■ **Records supplied**
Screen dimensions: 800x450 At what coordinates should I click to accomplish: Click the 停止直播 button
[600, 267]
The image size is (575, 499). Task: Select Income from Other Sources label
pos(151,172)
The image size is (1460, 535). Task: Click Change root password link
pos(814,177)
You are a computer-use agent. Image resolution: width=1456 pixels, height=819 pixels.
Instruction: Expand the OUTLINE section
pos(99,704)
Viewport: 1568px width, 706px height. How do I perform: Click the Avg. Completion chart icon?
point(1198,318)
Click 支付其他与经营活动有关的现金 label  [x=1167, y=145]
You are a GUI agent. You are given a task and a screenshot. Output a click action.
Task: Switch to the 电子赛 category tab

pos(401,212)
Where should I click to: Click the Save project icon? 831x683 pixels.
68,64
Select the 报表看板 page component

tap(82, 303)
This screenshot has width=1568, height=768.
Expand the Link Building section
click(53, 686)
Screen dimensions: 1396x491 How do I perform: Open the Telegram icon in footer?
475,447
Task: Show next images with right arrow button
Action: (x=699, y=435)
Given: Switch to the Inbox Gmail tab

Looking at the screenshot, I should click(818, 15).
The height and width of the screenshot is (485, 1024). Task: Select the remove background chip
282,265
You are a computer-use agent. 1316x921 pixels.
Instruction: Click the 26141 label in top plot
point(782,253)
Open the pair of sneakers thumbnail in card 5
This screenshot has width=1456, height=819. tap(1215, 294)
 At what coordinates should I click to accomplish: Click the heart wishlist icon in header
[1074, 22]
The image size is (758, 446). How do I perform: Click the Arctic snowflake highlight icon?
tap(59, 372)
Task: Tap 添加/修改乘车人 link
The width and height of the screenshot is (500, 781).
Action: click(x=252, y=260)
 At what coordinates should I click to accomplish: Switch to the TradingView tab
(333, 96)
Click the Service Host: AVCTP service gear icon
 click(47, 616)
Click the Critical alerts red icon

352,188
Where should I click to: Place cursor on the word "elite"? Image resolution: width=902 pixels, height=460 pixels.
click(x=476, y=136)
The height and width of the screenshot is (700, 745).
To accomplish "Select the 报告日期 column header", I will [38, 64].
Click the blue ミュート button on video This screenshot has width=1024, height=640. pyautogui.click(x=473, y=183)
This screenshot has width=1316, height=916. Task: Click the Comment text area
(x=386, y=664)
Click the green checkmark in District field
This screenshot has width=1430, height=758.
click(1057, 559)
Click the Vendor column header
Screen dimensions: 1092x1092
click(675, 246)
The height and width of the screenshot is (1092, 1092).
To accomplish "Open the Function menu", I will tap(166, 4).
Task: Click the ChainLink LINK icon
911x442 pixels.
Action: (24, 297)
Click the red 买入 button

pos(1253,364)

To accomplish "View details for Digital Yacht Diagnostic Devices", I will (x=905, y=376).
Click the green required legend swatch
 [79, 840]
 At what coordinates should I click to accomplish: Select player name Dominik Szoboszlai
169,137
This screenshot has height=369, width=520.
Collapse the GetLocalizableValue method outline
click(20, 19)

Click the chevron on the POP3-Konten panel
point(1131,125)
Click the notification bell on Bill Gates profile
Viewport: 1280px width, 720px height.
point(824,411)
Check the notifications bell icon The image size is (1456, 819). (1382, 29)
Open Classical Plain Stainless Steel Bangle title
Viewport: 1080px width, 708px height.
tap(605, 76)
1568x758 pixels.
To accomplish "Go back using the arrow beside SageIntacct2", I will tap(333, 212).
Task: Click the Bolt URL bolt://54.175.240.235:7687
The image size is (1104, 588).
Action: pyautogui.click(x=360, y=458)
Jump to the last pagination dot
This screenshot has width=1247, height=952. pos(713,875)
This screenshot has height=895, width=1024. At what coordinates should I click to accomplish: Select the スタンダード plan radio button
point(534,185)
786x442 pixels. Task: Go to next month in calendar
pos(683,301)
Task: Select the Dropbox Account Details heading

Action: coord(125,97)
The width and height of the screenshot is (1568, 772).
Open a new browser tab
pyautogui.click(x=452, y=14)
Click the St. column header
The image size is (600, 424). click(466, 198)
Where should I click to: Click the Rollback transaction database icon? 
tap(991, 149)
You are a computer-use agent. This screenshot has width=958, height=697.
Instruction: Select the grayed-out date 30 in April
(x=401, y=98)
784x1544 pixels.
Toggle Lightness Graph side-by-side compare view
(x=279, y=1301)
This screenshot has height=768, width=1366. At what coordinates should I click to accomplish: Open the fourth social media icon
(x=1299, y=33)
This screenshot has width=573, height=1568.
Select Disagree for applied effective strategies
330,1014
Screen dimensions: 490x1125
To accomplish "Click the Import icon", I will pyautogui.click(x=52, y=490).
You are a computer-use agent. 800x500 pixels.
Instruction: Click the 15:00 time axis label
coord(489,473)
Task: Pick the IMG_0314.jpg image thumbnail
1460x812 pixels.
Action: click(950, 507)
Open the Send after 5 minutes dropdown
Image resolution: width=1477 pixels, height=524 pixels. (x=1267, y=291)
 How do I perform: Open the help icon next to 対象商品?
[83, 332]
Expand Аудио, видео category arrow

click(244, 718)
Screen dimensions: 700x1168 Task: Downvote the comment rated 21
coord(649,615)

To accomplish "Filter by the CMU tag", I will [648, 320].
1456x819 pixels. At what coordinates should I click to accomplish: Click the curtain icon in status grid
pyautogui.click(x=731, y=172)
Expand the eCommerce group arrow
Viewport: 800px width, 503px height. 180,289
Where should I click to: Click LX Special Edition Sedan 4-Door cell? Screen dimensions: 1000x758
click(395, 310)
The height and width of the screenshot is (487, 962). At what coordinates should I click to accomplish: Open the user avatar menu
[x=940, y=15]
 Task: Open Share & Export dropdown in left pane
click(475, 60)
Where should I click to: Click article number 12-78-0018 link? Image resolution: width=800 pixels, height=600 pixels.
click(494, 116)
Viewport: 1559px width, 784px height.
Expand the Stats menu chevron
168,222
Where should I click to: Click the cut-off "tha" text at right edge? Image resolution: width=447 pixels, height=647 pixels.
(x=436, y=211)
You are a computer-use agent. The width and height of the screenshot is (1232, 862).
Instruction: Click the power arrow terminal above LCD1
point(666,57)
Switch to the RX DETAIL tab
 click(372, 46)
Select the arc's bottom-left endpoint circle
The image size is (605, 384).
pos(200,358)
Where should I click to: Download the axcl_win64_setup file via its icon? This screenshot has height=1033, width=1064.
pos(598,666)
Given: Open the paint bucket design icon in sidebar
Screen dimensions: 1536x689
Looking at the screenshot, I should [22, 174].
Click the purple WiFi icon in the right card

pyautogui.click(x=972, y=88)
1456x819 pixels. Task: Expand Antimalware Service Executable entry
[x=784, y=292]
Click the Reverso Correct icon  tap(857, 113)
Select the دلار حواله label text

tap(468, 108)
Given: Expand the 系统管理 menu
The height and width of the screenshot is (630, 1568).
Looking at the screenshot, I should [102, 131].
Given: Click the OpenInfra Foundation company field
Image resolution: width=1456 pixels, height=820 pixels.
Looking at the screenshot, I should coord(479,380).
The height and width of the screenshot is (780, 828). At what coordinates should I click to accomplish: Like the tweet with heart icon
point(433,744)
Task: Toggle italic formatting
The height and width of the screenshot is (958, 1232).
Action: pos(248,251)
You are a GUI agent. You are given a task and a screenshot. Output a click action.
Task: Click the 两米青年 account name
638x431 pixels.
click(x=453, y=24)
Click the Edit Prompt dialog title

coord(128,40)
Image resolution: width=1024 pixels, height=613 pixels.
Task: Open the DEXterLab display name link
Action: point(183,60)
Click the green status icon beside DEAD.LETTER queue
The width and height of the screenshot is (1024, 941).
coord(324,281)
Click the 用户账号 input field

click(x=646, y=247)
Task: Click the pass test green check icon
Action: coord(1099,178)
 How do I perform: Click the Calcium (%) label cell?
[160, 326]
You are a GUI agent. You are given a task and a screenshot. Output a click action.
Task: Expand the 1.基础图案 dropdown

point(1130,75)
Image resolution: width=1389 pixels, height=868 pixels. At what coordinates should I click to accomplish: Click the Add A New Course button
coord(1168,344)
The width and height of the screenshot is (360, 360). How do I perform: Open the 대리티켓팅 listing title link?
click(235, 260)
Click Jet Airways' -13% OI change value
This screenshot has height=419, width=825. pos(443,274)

■ **Directions**
Starting at the line in the material above that contains "Viewport: 1568px width, 706px" and ending with the line that contains "pos(401,212)", output those lines as a JSON list of strings. Use one string per line and leave out any blank lines.

■ **Result for this task**
[
  "Viewport: 1568px width, 706px height. How do I perform: Click the Avg. Completion chart icon?",
  "point(1198,318)",
  "Click 支付其他与经营活动有关的现金 label  [x=1167, y=145]",
  "You are a GUI agent. You are given a task and a screenshot. Output a click action.",
  "Task: Switch to the 电子赛 category tab",
  "pos(401,212)"
]